Your instructions =>
Among the lines below, count those with "blue". Give only the number.
---*---
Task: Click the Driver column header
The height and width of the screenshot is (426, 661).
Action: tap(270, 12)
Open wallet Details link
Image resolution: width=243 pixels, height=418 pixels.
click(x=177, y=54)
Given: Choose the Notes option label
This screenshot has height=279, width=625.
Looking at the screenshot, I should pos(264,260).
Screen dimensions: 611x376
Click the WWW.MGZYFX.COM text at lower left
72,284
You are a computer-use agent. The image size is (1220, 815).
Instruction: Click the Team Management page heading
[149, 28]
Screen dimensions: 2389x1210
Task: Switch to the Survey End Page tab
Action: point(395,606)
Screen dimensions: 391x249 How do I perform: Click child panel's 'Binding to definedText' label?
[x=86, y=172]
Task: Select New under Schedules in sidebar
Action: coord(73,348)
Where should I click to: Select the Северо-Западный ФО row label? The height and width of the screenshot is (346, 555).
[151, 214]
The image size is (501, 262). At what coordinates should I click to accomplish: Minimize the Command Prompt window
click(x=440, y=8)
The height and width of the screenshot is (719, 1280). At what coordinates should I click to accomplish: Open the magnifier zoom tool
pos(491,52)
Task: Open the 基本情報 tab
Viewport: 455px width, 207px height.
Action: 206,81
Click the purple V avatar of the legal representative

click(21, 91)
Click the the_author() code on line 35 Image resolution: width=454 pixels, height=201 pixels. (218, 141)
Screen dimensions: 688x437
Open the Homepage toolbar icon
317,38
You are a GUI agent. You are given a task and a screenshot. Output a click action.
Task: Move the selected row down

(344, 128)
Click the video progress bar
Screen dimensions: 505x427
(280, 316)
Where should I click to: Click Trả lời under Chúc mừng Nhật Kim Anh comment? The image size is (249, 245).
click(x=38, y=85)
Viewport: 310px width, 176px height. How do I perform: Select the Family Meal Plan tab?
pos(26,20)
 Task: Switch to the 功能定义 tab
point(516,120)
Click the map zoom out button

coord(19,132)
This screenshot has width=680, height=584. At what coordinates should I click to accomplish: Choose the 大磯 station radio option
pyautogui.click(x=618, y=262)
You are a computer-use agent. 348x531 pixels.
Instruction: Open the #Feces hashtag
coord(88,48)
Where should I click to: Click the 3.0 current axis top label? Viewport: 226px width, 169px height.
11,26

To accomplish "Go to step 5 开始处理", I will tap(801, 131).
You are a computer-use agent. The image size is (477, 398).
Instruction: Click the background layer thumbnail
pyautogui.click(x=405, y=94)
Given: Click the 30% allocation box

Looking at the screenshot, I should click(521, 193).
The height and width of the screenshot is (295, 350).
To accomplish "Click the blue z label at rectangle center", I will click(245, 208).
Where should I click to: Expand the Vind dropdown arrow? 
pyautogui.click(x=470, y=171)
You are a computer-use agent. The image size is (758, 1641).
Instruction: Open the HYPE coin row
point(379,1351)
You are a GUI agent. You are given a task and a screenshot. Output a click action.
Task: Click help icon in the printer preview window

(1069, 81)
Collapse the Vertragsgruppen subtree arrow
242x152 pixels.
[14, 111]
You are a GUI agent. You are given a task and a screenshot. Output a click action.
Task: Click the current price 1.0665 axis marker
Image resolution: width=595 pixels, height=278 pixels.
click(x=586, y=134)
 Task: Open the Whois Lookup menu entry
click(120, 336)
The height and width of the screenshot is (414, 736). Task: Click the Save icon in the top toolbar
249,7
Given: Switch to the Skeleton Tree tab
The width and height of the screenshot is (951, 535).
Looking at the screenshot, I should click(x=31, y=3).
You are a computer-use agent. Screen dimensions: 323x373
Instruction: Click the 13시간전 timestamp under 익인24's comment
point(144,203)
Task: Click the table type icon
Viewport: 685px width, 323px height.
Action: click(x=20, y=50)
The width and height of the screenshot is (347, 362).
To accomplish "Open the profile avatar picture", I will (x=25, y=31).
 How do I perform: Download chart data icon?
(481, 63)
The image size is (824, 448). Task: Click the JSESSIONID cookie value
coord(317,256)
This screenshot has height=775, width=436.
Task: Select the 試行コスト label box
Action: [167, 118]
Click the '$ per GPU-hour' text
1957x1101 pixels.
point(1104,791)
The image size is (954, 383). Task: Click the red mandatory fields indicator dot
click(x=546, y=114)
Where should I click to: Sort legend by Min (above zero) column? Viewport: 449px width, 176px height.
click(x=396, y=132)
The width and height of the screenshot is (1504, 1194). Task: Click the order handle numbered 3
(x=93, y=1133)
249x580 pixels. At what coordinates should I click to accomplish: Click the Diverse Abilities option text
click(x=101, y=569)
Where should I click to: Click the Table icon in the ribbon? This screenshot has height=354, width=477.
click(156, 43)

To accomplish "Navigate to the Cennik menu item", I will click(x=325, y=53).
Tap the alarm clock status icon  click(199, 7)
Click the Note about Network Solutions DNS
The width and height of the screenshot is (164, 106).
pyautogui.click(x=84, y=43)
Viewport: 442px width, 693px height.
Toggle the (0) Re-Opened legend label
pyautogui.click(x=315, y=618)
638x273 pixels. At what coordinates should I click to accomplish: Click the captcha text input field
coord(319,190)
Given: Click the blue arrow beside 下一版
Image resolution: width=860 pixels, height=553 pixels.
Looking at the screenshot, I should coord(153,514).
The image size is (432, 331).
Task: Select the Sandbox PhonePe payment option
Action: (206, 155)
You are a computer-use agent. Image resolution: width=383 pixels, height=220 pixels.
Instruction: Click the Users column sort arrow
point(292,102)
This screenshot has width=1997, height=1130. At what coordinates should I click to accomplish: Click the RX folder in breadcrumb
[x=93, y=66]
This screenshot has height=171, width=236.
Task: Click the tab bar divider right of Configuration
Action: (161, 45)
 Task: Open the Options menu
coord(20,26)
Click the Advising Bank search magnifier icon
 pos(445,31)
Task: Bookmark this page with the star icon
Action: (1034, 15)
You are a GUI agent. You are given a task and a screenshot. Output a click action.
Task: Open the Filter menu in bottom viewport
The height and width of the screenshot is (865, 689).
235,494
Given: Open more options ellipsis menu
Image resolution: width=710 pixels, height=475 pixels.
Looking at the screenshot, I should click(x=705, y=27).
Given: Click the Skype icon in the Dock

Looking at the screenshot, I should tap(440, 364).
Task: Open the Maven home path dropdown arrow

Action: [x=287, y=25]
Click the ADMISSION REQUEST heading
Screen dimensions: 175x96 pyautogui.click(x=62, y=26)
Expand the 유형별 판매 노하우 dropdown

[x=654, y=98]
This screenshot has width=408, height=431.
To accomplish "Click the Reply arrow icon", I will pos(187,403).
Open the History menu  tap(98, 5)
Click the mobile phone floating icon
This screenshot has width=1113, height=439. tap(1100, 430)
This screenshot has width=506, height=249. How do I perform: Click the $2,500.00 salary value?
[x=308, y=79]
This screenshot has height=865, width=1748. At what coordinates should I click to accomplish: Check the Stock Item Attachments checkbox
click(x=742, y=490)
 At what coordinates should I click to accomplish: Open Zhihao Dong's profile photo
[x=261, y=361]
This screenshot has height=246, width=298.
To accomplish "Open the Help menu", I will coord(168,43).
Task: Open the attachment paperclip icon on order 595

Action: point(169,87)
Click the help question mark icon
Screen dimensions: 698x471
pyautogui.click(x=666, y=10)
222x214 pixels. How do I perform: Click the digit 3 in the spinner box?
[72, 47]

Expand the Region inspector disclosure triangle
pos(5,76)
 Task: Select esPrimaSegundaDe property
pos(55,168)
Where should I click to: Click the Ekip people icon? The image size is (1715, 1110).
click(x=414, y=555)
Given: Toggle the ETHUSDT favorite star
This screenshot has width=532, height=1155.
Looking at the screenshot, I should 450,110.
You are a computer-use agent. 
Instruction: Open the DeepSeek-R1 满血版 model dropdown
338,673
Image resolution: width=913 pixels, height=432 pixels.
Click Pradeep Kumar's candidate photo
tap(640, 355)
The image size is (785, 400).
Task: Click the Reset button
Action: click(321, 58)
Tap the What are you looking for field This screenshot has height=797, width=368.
---*---
Result =>
2